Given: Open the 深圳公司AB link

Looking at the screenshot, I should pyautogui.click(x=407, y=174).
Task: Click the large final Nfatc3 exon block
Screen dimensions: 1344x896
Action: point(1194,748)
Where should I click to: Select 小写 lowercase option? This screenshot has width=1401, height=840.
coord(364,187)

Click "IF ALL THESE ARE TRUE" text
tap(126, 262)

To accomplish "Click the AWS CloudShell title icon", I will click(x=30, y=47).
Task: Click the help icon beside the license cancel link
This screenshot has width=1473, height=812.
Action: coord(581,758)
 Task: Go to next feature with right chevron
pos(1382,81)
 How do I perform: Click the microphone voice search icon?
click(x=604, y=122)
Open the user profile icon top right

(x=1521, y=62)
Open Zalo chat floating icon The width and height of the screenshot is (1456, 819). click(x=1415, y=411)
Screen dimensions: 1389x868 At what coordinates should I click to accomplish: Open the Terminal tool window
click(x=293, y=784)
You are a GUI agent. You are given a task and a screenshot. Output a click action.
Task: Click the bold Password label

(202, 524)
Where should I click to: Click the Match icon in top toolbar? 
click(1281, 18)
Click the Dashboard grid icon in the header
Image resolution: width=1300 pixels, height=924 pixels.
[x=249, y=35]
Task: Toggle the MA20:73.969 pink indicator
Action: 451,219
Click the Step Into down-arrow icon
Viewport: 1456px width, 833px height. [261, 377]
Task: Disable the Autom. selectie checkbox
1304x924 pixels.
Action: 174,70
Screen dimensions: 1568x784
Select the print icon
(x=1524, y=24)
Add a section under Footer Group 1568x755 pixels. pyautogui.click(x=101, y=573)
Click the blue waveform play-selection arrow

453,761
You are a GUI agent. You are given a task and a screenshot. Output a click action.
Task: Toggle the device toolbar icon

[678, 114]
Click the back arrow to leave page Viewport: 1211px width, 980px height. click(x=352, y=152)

• • • •

[WHAT THE TASK REQUIRES]
Output the records once more, exactly as they stand.

[ANSWER BELOW]
Given: Open the 深圳公司AB link

Looking at the screenshot, I should pyautogui.click(x=407, y=174).
Task: Click the large final Nfatc3 exon block
Screen dimensions: 1344x896
Action: point(1194,748)
Where should I click to: Select 小写 lowercase option? This screenshot has width=1401, height=840.
coord(364,187)

Click "IF ALL THESE ARE TRUE" text
tap(126, 262)

To accomplish "Click the AWS CloudShell title icon", I will click(x=30, y=47).
Task: Click the help icon beside the license cancel link
This screenshot has width=1473, height=812.
Action: coord(581,758)
 Task: Go to next feature with right chevron
pos(1382,81)
 How do I perform: Click the microphone voice search icon?
click(x=604, y=122)
Open the user profile icon top right

(x=1521, y=62)
Open Zalo chat floating icon The width and height of the screenshot is (1456, 819). click(x=1415, y=411)
Screen dimensions: 1389x868 At what coordinates should I click to accomplish: Open the Terminal tool window
click(x=293, y=784)
You are a GUI agent. You are given a task and a screenshot. Output a click action.
Task: Click the bold Password label

(202, 524)
Where should I click to: Click the Match icon in top toolbar? 
click(1281, 18)
Click the Dashboard grid icon in the header
Image resolution: width=1300 pixels, height=924 pixels.
[x=249, y=35]
Task: Toggle the MA20:73.969 pink indicator
Action: 451,219
Click the Step Into down-arrow icon
Viewport: 1456px width, 833px height. [261, 377]
Task: Disable the Autom. selectie checkbox
1304x924 pixels.
Action: 174,70
Screen dimensions: 1568x784
Select the print icon
(x=1524, y=24)
Add a section under Footer Group 1568x755 pixels. pyautogui.click(x=101, y=573)
Click the blue waveform play-selection arrow

453,761
You are a GUI agent. You are given a task and a screenshot. Output a click action.
Task: Toggle the device toolbar icon

[678, 114]
Click the back arrow to leave page Viewport: 1211px width, 980px height. click(x=352, y=152)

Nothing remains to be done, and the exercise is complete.